AutoEMC
Automatic, safe EMC value generation for ProjectE.
AutoEMC scans your modpack's item registry and recipes on startup and fills in missing ProjectE EMC values automatically, so you're not stuck with a Table of Existence full of "unlearnable" items. It's built for large kitchen-sink modpacks where manually pricing every item is unrealistic.
What it does
- Solves EMC from recipes first. AutoEMC walks your loaded recipes and derives EMC values from known inputs before ever guessing, so pricing stays internally consistent wherever possible.
- Falls back intelligently when there's no recipe. Items with no recipe path are priced using:
- Bundled baseline values pulled directly from ProjectE Integration's shipped data (Botania, EnderIO, and dozens of other mods).
- Material/tag-based fallback (ore, ingot, dust, block, raw forms, etc.), matched against
forge, mekanism, create, and other configurable tag namespaces.
- Rarity-based fallback as a last resort, with a reverse-recipe floor so cheap raw materials can't end up worth less than the processed goods made from them.
- Understands NBT-tagged items. A pluggable NBT material resolver framework (with built-in support for things like Avaritia singularities) prices NBT-variant items based on their embedded material, instead of lumping them all into one generic value. This can run both as a pre-scan pass and as a live ProjectE conversion source that resolves on demand.

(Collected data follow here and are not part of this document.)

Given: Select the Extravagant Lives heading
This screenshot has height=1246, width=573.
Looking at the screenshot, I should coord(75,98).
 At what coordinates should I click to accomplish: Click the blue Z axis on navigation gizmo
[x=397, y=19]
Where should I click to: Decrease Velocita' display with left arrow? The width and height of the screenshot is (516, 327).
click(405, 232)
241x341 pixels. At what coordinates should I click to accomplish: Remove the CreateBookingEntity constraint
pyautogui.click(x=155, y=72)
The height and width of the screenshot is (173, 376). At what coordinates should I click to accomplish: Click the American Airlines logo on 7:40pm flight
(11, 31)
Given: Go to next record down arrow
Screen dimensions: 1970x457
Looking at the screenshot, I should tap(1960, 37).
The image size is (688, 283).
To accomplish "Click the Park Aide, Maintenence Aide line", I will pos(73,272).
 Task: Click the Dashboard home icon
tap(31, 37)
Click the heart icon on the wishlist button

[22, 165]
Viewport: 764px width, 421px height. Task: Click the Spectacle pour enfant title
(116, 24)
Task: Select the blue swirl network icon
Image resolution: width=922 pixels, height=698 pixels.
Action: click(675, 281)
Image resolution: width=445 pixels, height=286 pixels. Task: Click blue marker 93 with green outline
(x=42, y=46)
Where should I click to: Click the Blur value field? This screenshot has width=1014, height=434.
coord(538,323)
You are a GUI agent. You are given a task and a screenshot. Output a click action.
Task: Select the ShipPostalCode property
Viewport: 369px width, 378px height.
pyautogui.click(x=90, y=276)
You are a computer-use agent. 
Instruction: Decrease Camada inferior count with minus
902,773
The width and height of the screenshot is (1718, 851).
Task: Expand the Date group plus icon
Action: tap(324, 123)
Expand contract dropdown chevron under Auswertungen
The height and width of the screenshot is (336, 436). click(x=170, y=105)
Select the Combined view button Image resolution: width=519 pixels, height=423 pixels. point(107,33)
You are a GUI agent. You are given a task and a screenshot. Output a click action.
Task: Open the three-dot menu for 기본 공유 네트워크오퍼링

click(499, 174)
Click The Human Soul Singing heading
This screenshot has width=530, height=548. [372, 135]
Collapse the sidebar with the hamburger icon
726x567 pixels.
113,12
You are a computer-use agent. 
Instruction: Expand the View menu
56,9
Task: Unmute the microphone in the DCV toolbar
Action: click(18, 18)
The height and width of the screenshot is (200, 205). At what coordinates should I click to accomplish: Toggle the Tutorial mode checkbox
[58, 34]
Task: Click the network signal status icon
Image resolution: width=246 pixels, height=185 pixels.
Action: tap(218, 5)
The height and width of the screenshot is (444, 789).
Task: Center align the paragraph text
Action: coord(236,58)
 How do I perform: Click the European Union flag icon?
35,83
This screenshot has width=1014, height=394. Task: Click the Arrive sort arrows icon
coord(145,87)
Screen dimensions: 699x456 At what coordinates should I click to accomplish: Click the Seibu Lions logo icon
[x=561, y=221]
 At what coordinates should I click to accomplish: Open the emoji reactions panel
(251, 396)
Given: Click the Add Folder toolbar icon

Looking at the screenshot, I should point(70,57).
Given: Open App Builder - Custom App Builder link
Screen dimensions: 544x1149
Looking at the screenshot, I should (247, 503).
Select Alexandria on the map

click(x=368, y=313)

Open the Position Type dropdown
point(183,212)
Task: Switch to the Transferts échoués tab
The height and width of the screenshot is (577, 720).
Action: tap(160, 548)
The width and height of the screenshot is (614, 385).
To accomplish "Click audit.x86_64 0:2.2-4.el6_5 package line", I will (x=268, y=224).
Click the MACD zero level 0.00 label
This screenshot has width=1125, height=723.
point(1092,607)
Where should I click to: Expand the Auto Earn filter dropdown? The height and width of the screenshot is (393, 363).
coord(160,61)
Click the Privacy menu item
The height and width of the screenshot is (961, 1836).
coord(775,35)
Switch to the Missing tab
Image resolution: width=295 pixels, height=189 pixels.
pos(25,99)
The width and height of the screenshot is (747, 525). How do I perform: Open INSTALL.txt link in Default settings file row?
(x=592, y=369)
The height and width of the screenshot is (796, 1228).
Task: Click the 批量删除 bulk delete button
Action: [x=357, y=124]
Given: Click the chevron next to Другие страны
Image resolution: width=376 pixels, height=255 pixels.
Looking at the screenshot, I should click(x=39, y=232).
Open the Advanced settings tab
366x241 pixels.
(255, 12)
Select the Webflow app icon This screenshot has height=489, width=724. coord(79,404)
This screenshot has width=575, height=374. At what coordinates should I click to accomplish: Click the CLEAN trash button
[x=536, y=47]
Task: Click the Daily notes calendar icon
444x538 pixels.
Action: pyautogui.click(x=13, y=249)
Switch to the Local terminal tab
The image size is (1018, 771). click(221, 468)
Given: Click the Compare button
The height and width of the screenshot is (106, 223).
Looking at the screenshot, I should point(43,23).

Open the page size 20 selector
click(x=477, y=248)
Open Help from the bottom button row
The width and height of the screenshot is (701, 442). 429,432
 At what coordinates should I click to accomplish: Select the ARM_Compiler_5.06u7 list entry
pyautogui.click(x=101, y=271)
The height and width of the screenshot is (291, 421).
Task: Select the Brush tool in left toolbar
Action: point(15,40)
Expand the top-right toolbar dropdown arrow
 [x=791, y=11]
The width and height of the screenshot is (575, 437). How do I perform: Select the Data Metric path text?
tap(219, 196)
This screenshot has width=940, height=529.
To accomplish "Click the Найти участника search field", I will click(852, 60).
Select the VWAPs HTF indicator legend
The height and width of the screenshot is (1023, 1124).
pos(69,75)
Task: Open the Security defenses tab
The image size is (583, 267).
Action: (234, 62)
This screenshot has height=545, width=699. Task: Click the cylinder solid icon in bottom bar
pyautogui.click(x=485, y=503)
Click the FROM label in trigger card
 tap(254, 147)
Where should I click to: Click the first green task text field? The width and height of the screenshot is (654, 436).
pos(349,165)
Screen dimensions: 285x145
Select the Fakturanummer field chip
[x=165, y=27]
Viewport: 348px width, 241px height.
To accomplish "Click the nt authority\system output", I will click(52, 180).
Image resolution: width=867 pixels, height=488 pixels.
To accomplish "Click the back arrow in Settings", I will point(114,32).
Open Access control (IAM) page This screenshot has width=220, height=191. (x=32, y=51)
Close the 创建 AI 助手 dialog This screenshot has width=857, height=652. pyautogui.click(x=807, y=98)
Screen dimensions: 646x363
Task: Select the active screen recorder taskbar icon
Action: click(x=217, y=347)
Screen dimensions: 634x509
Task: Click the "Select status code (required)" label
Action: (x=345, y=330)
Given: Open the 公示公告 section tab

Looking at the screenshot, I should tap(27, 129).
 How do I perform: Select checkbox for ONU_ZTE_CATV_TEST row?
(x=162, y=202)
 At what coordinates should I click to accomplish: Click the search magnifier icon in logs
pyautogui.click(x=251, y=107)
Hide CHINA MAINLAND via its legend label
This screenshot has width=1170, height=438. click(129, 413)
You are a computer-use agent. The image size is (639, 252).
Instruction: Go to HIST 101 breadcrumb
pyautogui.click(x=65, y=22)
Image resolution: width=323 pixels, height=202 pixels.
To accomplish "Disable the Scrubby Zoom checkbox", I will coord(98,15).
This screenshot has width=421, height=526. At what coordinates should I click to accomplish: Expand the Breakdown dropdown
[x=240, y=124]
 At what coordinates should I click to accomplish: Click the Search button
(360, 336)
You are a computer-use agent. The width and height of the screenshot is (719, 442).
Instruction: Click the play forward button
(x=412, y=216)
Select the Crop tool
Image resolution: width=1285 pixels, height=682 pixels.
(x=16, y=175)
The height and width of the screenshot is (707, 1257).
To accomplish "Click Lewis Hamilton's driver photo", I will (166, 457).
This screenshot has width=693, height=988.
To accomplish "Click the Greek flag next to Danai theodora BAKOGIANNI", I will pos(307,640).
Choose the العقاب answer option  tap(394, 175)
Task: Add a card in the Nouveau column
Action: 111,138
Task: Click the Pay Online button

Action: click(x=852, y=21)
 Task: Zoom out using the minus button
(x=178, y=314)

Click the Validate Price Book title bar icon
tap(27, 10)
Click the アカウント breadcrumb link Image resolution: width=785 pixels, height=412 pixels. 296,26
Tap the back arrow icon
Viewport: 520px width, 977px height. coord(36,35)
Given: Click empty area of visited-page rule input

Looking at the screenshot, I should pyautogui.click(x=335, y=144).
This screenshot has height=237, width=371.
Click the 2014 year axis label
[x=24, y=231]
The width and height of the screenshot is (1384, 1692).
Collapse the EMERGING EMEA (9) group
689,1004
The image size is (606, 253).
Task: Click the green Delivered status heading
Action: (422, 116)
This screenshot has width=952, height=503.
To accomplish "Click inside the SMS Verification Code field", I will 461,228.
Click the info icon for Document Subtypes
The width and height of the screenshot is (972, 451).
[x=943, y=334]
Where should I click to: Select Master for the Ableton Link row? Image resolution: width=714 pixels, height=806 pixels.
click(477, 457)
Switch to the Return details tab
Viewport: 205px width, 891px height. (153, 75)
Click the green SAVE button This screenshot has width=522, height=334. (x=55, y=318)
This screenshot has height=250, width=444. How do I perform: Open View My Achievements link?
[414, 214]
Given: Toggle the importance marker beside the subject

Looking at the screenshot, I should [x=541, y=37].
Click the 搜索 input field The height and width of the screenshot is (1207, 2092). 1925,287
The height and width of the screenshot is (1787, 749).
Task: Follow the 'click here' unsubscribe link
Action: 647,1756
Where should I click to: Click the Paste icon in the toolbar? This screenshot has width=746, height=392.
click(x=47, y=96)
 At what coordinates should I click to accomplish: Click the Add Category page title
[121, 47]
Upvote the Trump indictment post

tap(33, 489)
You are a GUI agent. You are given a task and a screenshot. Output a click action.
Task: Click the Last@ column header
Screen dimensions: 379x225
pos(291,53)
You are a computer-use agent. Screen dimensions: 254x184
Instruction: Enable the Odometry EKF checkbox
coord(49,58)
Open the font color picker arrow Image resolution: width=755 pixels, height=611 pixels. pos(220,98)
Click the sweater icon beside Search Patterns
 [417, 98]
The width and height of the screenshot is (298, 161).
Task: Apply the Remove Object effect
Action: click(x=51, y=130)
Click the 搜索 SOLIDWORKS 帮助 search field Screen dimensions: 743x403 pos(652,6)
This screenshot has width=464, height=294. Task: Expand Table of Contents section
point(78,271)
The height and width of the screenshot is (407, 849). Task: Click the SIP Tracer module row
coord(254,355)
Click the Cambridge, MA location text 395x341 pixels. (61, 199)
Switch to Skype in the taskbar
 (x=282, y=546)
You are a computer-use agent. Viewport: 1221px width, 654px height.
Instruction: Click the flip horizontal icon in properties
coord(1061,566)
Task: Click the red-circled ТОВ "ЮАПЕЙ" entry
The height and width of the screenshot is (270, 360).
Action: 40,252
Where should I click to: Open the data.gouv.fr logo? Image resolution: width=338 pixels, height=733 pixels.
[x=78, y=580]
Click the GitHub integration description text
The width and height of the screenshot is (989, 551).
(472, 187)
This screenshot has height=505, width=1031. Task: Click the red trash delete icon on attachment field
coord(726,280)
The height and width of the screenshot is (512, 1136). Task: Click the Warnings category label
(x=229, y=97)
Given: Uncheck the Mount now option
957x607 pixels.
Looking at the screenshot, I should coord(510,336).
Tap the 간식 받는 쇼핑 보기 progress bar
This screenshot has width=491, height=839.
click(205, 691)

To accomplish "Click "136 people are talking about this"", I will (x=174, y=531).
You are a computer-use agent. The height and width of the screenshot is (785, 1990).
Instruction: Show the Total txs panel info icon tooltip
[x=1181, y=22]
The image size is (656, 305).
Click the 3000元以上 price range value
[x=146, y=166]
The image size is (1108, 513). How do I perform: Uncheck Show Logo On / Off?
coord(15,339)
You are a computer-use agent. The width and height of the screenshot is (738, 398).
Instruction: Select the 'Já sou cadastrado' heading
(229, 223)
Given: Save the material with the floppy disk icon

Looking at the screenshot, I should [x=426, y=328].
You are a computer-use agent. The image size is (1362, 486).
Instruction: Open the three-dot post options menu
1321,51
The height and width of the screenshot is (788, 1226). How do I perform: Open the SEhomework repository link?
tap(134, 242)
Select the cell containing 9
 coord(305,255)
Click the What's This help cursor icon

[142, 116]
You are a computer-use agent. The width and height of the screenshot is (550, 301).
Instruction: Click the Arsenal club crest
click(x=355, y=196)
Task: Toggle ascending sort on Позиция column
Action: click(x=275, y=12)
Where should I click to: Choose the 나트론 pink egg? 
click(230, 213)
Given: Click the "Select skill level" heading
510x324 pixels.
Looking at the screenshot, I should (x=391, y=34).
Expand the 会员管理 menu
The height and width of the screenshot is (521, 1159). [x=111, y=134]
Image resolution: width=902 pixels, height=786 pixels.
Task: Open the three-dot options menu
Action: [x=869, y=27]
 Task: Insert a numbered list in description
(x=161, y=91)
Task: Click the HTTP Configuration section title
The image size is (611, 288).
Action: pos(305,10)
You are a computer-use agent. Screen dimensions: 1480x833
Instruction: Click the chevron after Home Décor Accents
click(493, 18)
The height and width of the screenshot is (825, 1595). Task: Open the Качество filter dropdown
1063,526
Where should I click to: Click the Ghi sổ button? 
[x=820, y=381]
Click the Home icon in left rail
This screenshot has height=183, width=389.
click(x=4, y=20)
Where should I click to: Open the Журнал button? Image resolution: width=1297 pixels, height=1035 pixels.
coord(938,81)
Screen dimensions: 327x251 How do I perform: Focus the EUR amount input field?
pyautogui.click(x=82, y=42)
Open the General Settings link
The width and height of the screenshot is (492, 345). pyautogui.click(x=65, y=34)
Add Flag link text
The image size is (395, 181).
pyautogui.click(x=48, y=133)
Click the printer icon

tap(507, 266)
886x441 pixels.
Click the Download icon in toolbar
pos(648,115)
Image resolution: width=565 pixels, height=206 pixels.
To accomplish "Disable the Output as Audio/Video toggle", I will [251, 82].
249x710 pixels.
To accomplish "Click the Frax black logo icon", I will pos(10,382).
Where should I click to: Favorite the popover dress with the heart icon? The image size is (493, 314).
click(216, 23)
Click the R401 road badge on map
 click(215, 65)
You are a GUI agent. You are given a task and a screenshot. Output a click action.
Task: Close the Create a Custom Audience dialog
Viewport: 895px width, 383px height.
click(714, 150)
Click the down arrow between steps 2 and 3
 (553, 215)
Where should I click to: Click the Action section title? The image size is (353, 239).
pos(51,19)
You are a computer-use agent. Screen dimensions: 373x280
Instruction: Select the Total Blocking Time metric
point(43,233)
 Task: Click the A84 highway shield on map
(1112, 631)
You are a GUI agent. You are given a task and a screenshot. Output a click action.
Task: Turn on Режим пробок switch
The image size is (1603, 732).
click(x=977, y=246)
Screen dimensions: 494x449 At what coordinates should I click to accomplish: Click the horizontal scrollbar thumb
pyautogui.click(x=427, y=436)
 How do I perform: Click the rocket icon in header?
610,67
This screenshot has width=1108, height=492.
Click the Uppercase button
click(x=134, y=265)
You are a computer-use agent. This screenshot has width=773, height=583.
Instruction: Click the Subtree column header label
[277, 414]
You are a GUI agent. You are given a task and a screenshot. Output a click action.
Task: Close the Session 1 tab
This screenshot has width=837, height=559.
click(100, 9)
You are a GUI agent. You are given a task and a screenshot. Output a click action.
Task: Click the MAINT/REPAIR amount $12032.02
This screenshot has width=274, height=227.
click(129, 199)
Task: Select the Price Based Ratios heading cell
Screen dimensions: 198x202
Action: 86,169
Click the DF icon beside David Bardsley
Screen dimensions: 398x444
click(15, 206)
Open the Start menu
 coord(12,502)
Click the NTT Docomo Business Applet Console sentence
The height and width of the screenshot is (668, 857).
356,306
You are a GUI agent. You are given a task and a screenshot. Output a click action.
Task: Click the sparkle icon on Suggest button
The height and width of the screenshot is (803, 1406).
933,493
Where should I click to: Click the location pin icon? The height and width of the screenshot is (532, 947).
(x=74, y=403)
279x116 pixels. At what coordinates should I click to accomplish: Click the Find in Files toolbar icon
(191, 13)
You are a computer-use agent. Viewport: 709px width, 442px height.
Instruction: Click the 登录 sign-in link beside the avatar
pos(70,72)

- Protects the economy from itself. Several safety layers work together:
- Creative-only and no-recipe technical items are locked to
1 EMC so they can never become a cheap source of infinite value if they somehow leak into survival.
- A large-drop guard blocks any single-run change that would crash an already-priced item's value by more than a configurable ratio, and logs it to a quarantine report instead of silently applying it.
- An ownership arbiter decides, item by item, whether AutoEMC should keep tracking a value or hand it off to ProjectE/a pack author's manual entry — so legitimate overrides are respected but ProjectE simply echoing AutoEMC's own last value can't cause ownership (and the entry) to be deleted.
- Batched and adaptive. Every scan phase runs in small, adaptively-sized chunks across ticks instead of freezing the server on startup, even on packs with thousands of items.
- Transparent. Every generated value is logged with its source (
baseline, tag-material, rarity-fallback, reverse-recipe-floor, creative-no-recipe, etc.), and the mod writes out diagnostic reports each scan:
generated_entries.json — everything AutoEMC currently owns
underpriced_inputs_report.json — non-owned items that look priced too low relative to what they're used to craft
quarantined_drops.json — value changes that were blocked for looking unsafe
Requirements
- Minecraft 1.16.5, Forge
- ProjectE (required)
- ProjectE Integration (required — AutoEMC's bundled baseline data is sourced from it, and it must be present for those integrations to actually function in-game)
Configuration highlights
All of the following are configurable in autoemc-common.toml:
scanNbtVariants — scan NBT-tagged item variants (on by default)
useNbtMaterialResolvers / useLiveNbtMaterialResolution — enable material-aware NBT pricing, pre-baked and/or live
giveCreativeNoRecipeItemsOneEmc — toggle the creative-item safety floor (on by default)
largeDropProtectionThreshold / maxAllowedDropRatio — tune the large-drop guard
ownershipSmallDifferenceRatio — how much difference between AutoEMC's and ProjectE's value counts as "just noise"
tagFallbackNamespaces — which tag namespaces are checked during material fallback
consistencyWarnMinRatio / consistencyWarnMinAbsoluteDelta — thresholds for the underpriced-input report
Notes
- AutoEMC never overwrites a value that's already correctly priced by ProjectE or a pack author unless it's confident the change is safe.
- If you're auditing a pack's economy, the debug log and JSON reports in
config/autoemc/ are the fastest way to see exactly what was priced, how, and why.